Student NameMatthew Brown
Faculty Mentor NameTodd Brusko
CollegeUF College of Medicine
Research InterestsType 1 Diabetes, Autoimmunity, & Gene Editing
Academic AwardsAP Scholar with Honor - July 2018 Florida Bright Futures Scholarship - May 2019 Pinellas County Gator Club Scholarship - May 2019 International Baccalaureate Diploma - July 2019
OrganizationsUF Club Tennis
Volunteer WorkUFHealth Shands Hospital
Hobbies and InterestsCamping, Cooking, Hiking, & Tennis

Why I got involved with research

I became involved with Type 1 Diabetes (T1D) Research to help investigate many of the important questions about T1D as well as to learn how to conduct immunology research. The mechanisms behind the pathogenesis of T1D are not fully understood and no cure exists. Living with T1D has inspired me to get involved with research at the UF Diabetes Institute, where I can work with many great researchers developing groundbreaking advancements to improve the lives of those with T1D.

Research Project

Interrogating the Role of the SIRPγ & CD47 Pathway in the Pathogenesis of Type 1 Diabetes

Type 1 Diabetes (T1D) is an autoimmune disorder involving the body’s immune cells, including cytotoxic CD8+ T cells and potentially natural killer (NK) cells, attacking the pancreatic β-cells. This project seeks to examine the functions between two transmembrane proteins that are potentially involved in T1D pathogenesis: signal-regulatory protein gamma (SIRPγ) and its binding receptor CD47. SIRPγ is expressed on human T cells and NK cells, which are suspected to be involved in cellular immunoregulation. CD47, the ligand that SIRPγ binds to, is expressed on the surface of many cell types, including immune and pancreatic β-cells. It is commonly referred to as the “don’t eat me signaling” receptor and is theorized to be involved in negative regulation signaling. The overall objective is to determine the relationship between SIRPγ/CD47 and T1D pathogenesis. We hypothesize that risk-variant SNPs in SIRPG or a complete knockout (KO) of the gene will cause increased CD8+ T cell and NK activation/cytotoxicity due to less SIRPγ expression. We also hypothesize that CD47 expression is lower in both immune cells and pancreatic β-cells in T1D, thus leading to increased susceptibility of β-cell destruction.
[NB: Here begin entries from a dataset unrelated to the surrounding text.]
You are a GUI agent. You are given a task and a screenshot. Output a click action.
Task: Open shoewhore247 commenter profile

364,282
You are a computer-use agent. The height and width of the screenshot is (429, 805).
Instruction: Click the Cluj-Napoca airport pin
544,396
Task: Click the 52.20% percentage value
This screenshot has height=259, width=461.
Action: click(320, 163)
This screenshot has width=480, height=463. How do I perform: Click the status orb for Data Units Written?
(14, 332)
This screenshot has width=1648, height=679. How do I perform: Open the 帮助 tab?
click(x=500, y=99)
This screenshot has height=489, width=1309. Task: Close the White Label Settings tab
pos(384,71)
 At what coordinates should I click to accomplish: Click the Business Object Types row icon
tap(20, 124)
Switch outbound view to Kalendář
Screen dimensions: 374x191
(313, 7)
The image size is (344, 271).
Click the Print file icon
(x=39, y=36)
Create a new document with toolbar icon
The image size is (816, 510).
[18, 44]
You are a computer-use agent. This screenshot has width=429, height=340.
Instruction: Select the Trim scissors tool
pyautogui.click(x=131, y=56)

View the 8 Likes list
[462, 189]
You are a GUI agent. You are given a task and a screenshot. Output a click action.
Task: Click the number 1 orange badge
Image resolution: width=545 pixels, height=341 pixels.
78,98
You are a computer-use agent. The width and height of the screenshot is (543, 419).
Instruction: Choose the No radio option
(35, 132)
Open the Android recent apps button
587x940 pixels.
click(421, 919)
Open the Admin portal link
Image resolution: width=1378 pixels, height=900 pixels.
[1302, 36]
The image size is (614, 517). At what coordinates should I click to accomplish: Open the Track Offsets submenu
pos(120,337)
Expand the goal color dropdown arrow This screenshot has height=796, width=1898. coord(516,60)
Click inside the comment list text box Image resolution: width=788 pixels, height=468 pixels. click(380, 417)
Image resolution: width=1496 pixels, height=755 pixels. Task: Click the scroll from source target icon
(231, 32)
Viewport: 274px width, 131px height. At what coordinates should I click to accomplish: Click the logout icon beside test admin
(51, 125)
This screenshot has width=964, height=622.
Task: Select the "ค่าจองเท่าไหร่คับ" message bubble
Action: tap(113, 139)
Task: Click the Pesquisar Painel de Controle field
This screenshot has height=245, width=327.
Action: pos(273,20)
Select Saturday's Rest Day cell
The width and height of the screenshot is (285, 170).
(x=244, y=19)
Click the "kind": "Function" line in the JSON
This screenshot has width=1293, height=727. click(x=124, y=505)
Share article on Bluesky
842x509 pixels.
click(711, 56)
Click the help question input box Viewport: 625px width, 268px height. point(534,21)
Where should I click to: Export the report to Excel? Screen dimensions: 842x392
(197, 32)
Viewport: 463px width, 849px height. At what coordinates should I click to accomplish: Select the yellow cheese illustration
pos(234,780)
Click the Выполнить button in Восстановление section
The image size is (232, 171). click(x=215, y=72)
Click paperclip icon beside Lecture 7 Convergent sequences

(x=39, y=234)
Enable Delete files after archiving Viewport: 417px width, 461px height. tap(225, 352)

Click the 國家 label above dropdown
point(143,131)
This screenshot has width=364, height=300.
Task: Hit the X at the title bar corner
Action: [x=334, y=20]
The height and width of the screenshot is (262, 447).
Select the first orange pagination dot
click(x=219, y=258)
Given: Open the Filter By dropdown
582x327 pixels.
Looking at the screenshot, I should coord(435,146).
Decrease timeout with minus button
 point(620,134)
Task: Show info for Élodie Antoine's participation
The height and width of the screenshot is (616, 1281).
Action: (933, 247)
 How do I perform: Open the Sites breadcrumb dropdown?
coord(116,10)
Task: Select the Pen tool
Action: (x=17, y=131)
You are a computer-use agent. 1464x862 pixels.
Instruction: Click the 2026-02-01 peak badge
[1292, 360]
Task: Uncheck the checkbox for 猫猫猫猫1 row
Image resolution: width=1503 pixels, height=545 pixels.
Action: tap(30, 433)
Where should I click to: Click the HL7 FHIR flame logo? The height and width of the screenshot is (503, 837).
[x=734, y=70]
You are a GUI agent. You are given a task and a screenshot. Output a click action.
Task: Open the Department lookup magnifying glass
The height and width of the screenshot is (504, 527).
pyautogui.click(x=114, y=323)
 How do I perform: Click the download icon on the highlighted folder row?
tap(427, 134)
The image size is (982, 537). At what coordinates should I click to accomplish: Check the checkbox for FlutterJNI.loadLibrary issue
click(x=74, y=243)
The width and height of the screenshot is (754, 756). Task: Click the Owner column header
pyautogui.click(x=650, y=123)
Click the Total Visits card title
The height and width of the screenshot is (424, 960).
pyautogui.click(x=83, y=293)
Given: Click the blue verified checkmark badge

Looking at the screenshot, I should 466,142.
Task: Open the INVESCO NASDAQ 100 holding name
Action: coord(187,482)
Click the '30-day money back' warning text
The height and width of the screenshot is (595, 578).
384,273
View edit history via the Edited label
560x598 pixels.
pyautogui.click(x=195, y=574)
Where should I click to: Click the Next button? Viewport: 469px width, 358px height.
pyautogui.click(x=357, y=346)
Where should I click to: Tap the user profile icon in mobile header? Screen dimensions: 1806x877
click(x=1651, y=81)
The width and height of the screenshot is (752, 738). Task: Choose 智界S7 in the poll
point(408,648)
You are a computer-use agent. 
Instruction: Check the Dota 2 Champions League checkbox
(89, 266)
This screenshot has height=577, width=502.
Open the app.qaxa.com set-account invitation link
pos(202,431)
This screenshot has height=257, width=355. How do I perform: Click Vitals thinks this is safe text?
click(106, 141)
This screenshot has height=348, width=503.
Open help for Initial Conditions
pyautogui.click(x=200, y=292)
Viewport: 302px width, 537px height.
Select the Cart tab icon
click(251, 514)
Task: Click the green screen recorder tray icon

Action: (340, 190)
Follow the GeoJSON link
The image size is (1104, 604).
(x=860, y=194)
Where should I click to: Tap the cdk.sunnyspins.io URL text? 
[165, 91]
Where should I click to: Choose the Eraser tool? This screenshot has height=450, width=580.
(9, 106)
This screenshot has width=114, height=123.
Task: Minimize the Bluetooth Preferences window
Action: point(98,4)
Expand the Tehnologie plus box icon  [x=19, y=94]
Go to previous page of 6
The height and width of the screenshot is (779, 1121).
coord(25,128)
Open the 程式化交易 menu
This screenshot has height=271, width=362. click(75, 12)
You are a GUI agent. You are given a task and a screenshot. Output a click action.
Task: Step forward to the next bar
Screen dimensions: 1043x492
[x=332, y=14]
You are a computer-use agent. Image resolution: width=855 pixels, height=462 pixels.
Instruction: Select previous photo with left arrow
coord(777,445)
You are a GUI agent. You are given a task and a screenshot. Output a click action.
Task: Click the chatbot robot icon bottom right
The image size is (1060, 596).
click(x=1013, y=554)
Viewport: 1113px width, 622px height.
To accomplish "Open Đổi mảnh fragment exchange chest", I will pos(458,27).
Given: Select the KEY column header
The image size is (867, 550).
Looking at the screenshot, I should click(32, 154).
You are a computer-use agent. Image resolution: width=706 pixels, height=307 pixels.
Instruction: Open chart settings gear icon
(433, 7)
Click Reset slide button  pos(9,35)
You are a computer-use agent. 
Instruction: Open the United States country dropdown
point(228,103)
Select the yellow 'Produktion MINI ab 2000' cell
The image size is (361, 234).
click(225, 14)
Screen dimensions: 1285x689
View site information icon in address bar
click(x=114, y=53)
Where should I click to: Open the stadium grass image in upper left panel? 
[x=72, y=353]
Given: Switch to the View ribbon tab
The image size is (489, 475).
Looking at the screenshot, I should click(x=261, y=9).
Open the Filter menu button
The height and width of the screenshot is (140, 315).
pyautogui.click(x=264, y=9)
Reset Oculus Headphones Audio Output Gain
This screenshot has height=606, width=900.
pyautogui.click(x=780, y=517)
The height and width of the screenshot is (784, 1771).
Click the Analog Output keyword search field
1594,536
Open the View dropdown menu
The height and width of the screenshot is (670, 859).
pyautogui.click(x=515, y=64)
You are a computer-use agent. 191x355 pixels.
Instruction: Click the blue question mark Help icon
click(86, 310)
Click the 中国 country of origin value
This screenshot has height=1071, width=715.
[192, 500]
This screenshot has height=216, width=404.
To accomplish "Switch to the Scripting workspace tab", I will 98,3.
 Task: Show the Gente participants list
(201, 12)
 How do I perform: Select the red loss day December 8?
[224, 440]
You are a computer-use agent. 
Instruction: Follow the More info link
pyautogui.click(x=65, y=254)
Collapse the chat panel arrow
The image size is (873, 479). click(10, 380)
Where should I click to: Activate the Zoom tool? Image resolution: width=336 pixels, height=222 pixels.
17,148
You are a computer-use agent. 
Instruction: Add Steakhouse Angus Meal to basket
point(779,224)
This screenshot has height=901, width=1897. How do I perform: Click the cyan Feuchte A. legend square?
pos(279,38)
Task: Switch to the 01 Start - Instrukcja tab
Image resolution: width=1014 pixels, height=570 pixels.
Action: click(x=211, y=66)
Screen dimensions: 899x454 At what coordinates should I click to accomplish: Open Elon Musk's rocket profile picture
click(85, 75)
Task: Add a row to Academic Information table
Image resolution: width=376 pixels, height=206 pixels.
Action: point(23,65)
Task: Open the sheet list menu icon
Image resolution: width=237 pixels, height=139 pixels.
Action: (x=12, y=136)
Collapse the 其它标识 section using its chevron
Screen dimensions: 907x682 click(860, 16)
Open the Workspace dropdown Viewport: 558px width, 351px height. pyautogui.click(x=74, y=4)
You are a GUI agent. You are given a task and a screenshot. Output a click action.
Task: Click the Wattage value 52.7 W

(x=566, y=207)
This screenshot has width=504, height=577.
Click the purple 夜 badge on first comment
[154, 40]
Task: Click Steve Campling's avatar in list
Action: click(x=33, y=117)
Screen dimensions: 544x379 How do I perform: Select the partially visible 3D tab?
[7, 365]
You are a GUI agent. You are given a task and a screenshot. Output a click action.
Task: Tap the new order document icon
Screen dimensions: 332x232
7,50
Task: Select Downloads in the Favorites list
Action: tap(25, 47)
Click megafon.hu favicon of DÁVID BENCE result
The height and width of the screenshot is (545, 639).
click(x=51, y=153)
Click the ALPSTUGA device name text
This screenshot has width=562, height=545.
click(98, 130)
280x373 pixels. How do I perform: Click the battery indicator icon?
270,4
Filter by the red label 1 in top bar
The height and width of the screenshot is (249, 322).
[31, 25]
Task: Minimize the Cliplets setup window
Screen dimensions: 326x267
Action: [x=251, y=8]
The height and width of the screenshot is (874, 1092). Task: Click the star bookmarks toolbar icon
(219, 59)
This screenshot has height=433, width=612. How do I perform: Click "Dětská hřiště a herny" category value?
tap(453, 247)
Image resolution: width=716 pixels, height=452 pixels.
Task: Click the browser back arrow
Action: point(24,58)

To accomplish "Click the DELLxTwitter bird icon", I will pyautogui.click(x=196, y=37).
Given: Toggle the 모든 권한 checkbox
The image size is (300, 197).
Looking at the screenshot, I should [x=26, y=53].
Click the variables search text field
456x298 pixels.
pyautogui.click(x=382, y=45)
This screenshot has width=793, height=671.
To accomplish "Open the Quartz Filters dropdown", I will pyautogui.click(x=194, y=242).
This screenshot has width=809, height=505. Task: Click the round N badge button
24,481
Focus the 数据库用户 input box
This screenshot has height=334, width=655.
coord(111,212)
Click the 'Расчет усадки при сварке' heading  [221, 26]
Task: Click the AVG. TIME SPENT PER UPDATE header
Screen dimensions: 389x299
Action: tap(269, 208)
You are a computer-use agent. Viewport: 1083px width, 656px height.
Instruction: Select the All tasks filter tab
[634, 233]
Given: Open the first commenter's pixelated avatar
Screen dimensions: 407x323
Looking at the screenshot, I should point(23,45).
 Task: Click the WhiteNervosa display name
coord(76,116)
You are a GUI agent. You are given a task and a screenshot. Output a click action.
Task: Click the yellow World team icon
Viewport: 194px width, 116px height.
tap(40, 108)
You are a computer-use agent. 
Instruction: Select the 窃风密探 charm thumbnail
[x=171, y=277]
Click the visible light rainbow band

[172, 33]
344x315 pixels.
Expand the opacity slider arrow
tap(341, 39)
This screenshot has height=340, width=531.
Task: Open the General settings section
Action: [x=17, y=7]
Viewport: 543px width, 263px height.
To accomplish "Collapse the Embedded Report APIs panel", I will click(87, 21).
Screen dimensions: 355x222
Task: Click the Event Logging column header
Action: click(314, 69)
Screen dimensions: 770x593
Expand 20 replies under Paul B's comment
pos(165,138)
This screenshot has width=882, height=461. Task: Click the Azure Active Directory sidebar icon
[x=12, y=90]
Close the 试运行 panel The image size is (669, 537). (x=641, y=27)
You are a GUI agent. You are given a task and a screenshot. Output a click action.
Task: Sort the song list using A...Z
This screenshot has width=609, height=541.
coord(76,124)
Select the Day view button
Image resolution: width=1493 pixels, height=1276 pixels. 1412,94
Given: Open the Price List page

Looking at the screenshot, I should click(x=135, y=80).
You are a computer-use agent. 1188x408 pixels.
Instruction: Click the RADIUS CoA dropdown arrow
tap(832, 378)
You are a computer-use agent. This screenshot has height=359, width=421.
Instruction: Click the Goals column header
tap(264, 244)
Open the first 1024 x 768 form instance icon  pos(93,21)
We believe that if the results support our hypothesis, this research could pave the way for clinical animal and human studies of these proteins. Furthermore, this research could potentially guide future gene or drug therapies for T1D patients such as those focused on altering SIRPG mutations or possibly triggering overexpression of SIRPγ/CD47 to protect at-risk or early-onset T1D patients from further β-cell damage.